Quote the excerpt about Scott's return from the quantum realm below in full, word for word.

** Begin Excerpt provided **

After escaping the quantum realm thanks to a rat messing with the control panel during the events of “Avengers: Endgame,” Scott is confronted with the shocking realization that most of the people he knew are long gone. He goes to Maggie’s (his ex-wife’s) house and finds out that Cassie is safe, but to his surprise, she is now a teenager. The father-daughter relationship has an emotional reunion as Scott realizes how much of Cassie’s life he has missed so far. Scott’s experience in the realm helps the rest of the Avengers come up with a plan to use the quantum realm to travel across various points of the time stream and retrieve all the infinity stones to undo the effect of Thanos’ snap. After they manage to do so, Hope, Janet, and Hank are restored to normalcy. Later he joins the Avengers in the battle of Earth against Thanos’ army, and in the aftermath of the battle – Scott and Hope are regarded as respected heroes. This changes Scott’s social position overnight, as suggested in the “Quantumania” trailer also.


Loki: Season One (2021)

** End Excerpt provided **
** Begin Information supplied **

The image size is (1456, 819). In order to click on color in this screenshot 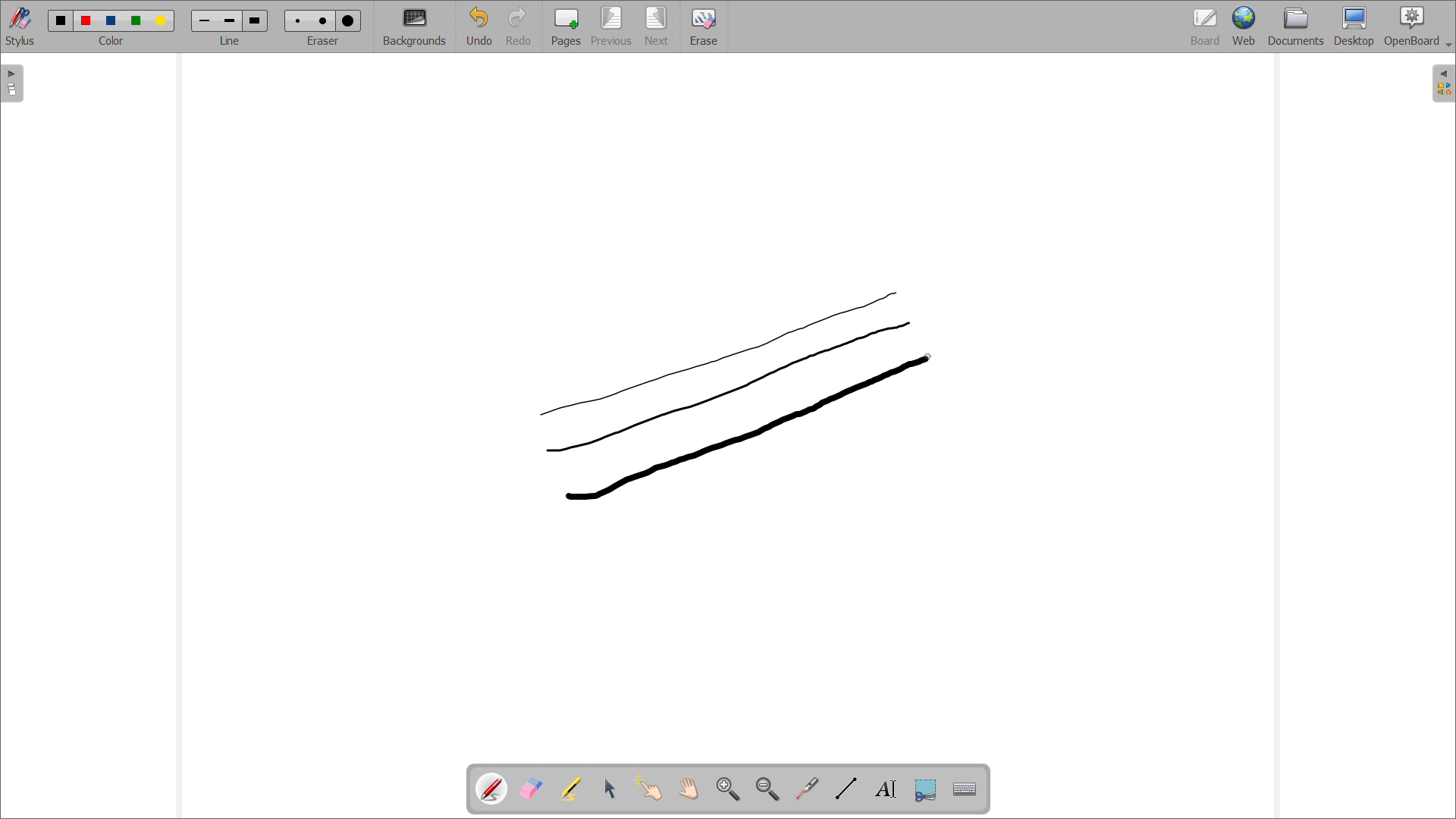, I will do `click(61, 20)`.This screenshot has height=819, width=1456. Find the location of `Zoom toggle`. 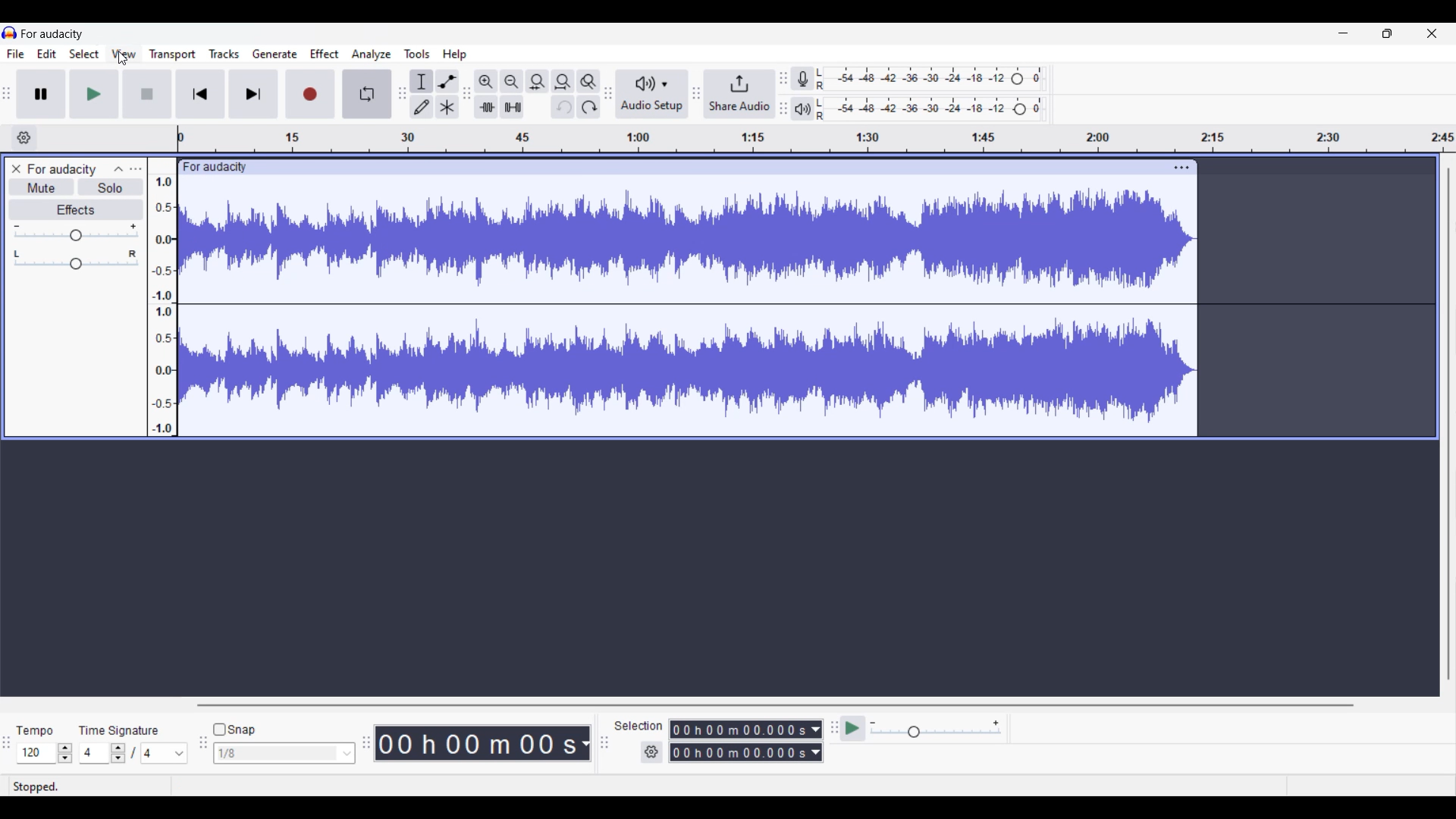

** End Information supplied **

Result of the task:
After escaping the quantum realm thanks to a rat messing with the control panel during the events of “Avengers: Endgame,” Scott is confronted with the shocking realization that most of the people he knew are long gone. He goes to Maggie’s (his ex-wife’s) house and finds out that Cassie is safe, but to his surprise, she is now a teenager. The father-daughter relationship has an emotional reunion as Scott realizes how much of Cassie’s life he has missed so far. Scott’s experience in the realm helps the rest of the Avengers come up with a plan to use the quantum realm to travel across various points of the time stream and retrieve all the infinity stones to undo the effect of Thanos’ snap. After they manage to do so, Hope, Janet, and Hank are restored to normalcy. Later he joins the Avengers in the battle of Earth against Thanos’ army, and in the aftermath of the battle – Scott and Hope are regarded as respected heroes. This changes Scott’s social position overnight, as suggested in the “Quantumania” trailer also.


Loki: Season One (2021)